La semaine dernière, le Premier ministre Alexis Tsipras avait affirmé que l'amélioration des conditions de vie des Grecs touchés par la crise était le "premier devoir" de son gouvernement. Mais il a réaffirmé qu'Athènes entendait assurer l'équilibre budgétaire.

Bons alimentaires

Le projet de loi prévoit entre autres de rebrancher d'ici la fin de l'année l'électricité dans toutes les résidences principales où elle a été coupée pour cause d'impayés. Il donnera la priorité aux chômeurs de longue durée et aux familles avec de jeunes enfants.

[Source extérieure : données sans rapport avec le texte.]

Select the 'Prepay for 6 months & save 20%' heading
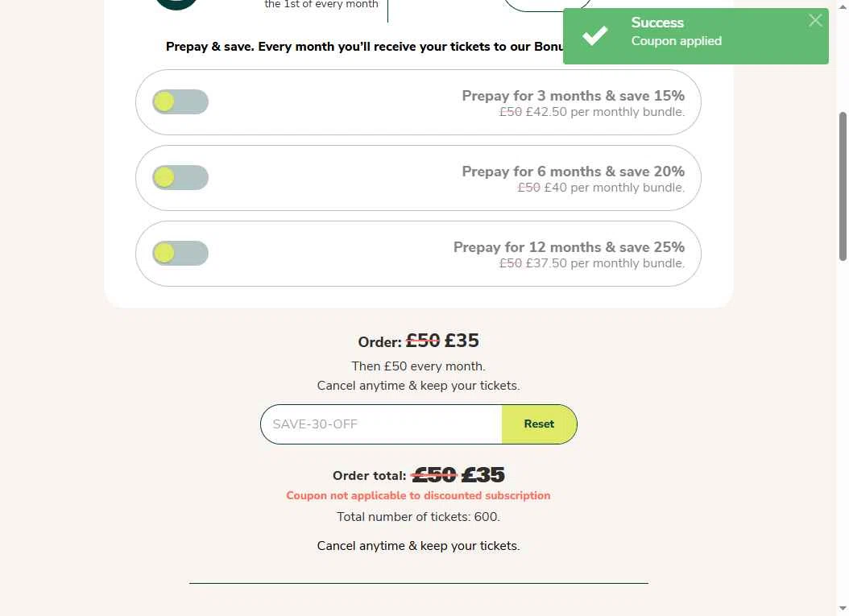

S'il est adopté, il permettra aussi à quelque 300'000 Grecs de bénéficier de bons alimentaires. Une aide au logement pouvant atteindre 220 euros (236 francs) par mois pour 30'000 foyers figure également dans le texte, pour un coût total estimé par le gouvernement à environ 200 millions d'euros (215 millions de francs).

Popularité en hausse

Alexis Tsipras veut par ailleurs créer un poste de secrétaire général chargé de la coordination et de la supervision de la lutte anti-corruption. Deux autres projets sont attendus cette semaine, dont un censé inciter les contribuables à régler leurs arriérés d'impôts et de taxes afin d'endiguer la chute des recettes fiscales.

En dépit des tensions politiques créées dans la majorité parlementaire par les concessions faites aux créanciers étrangers, nécessaires pour obtenir la prolongation de l'aide, la popularité du parti Syriza continue d'augmenter, à 41,3% selon un sondage MRB publié mardi.